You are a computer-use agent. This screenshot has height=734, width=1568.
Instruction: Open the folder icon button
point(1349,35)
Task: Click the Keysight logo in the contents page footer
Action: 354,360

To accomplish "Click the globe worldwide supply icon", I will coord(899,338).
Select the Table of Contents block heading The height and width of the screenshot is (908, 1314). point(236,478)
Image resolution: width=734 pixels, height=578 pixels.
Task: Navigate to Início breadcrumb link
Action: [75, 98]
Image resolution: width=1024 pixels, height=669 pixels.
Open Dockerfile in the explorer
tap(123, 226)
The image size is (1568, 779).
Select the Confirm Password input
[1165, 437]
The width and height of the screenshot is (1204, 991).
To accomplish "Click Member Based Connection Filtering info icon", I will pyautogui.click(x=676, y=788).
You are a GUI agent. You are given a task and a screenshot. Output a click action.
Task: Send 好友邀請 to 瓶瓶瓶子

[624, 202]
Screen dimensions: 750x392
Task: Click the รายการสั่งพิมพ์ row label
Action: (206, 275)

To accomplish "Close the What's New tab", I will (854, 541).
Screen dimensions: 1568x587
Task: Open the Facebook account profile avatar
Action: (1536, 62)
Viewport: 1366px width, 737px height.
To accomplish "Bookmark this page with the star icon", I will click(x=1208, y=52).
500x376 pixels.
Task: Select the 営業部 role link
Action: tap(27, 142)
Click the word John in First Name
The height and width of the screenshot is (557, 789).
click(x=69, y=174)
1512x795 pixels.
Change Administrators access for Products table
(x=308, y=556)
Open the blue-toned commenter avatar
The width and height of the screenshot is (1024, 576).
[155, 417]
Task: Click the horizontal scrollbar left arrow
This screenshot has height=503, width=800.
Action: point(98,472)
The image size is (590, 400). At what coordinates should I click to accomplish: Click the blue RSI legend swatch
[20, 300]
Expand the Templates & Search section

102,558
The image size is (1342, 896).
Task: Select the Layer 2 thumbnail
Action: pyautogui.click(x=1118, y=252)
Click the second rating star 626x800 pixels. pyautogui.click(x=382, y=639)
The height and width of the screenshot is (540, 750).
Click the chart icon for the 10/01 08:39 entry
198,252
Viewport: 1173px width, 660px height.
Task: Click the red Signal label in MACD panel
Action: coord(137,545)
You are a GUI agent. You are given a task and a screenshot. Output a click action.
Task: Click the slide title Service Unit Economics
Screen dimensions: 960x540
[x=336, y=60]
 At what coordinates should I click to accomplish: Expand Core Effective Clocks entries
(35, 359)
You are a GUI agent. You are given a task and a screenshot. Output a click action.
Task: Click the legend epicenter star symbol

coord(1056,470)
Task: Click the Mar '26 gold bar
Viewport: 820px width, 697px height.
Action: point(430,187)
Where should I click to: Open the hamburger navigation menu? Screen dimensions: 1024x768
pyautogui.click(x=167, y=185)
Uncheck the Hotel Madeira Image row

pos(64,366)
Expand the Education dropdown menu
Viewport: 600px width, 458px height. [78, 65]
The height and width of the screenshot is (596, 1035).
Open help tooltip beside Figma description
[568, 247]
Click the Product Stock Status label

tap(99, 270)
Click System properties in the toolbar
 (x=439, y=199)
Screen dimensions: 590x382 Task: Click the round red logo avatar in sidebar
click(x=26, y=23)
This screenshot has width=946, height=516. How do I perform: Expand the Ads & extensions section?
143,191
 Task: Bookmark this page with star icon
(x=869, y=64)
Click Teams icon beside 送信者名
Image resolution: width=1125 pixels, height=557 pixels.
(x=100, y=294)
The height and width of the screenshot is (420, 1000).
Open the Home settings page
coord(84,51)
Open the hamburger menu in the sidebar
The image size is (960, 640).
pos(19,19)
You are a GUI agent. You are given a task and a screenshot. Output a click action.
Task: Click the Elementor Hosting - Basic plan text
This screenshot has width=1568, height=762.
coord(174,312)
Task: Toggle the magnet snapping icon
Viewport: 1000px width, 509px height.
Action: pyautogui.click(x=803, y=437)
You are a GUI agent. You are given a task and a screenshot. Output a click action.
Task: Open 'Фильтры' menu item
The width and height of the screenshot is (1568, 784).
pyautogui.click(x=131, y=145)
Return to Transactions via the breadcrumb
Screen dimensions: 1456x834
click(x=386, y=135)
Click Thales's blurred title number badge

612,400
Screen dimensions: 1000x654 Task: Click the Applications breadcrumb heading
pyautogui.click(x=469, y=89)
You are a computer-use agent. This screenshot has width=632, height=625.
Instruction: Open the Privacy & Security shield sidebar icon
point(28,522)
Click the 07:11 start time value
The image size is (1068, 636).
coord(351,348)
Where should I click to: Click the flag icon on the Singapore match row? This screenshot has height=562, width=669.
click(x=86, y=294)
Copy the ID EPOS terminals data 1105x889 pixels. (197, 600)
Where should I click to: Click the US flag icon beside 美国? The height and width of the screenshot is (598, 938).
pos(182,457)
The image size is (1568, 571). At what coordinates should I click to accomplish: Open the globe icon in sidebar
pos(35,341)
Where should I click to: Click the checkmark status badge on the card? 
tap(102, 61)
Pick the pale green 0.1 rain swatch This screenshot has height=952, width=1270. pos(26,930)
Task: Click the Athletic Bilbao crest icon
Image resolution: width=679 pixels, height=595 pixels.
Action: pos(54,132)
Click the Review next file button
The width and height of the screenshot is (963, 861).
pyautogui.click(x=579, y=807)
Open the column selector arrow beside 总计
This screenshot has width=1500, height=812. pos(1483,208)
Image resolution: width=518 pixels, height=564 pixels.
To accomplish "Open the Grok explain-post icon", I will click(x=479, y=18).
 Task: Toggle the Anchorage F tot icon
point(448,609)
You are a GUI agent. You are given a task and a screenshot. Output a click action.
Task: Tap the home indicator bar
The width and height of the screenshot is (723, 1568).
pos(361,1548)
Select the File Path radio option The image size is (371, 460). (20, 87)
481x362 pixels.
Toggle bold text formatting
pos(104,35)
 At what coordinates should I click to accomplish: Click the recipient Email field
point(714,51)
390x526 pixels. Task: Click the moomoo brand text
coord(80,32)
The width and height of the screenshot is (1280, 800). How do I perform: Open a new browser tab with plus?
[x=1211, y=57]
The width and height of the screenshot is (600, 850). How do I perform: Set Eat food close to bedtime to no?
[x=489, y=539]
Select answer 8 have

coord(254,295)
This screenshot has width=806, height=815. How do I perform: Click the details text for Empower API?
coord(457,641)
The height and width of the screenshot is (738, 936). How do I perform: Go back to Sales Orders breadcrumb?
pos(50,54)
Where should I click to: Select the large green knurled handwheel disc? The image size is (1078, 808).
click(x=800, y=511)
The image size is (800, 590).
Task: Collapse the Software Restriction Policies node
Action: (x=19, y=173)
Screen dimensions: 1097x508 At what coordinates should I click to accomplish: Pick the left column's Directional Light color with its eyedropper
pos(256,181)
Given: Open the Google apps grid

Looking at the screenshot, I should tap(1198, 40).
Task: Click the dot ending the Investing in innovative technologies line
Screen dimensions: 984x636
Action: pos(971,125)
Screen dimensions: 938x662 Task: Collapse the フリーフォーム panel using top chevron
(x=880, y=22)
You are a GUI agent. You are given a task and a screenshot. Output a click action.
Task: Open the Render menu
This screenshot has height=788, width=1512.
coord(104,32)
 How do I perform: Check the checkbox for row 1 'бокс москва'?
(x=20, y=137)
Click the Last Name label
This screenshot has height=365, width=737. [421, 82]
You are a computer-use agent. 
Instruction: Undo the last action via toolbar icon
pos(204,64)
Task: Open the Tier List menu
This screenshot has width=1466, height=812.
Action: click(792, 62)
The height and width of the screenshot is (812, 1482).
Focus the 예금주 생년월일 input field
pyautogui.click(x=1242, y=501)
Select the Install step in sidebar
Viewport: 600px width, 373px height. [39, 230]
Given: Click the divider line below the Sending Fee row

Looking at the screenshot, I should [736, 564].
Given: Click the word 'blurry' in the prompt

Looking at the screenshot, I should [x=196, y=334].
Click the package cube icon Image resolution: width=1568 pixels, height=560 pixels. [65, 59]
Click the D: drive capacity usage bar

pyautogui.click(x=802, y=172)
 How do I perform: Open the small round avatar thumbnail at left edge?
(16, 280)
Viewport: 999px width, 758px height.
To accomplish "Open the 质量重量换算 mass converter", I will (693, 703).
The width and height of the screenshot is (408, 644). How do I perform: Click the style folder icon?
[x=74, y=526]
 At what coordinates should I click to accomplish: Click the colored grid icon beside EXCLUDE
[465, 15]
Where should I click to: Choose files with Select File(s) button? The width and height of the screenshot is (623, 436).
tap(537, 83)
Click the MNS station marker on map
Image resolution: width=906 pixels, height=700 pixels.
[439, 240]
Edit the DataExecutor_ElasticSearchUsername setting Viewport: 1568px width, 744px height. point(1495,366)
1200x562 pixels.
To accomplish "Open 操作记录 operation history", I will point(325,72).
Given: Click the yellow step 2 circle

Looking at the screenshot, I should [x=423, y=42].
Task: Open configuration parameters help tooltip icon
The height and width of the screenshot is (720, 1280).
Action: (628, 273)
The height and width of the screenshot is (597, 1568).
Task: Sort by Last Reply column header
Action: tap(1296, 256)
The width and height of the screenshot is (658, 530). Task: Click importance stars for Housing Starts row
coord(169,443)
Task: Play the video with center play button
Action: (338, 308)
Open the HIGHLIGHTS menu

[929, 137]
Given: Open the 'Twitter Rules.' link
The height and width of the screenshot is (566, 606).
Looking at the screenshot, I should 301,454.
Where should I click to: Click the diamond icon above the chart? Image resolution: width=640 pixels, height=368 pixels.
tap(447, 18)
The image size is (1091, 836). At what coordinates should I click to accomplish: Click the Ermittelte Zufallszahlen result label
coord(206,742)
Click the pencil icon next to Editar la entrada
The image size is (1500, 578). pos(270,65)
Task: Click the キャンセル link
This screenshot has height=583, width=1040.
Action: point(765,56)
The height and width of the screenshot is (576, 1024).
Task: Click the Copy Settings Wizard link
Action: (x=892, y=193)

▬▬▬▬▬▬▬▬▬▬

About this task:
An exact, complete copy of the lines above from the one with "Instruction: Open the folder icon button" through the one with "Viewport: 1366px width, 737px height." is the whole answer.

Solution to the exercise:
Instruction: Open the folder icon button
point(1349,35)
Task: Click the Keysight logo in the contents page footer
Action: 354,360

To accomplish "Click the globe worldwide supply icon", I will coord(899,338).
Select the Table of Contents block heading The height and width of the screenshot is (908, 1314). point(236,478)
Image resolution: width=734 pixels, height=578 pixels.
Task: Navigate to Início breadcrumb link
Action: [75, 98]
Image resolution: width=1024 pixels, height=669 pixels.
Open Dockerfile in the explorer
tap(123, 226)
The image size is (1568, 779).
Select the Confirm Password input
[1165, 437]
The width and height of the screenshot is (1204, 991).
To accomplish "Click Member Based Connection Filtering info icon", I will pyautogui.click(x=676, y=788).
You are a GUI agent. You are given a task and a screenshot. Output a click action.
Task: Send 好友邀請 to 瓶瓶瓶子

[624, 202]
Screen dimensions: 750x392
Task: Click the รายการสั่งพิมพ์ row label
Action: (206, 275)

To accomplish "Close the What's New tab", I will (854, 541).
Screen dimensions: 1568x587
Task: Open the Facebook account profile avatar
Action: (1536, 62)
Viewport: 1366px width, 737px height.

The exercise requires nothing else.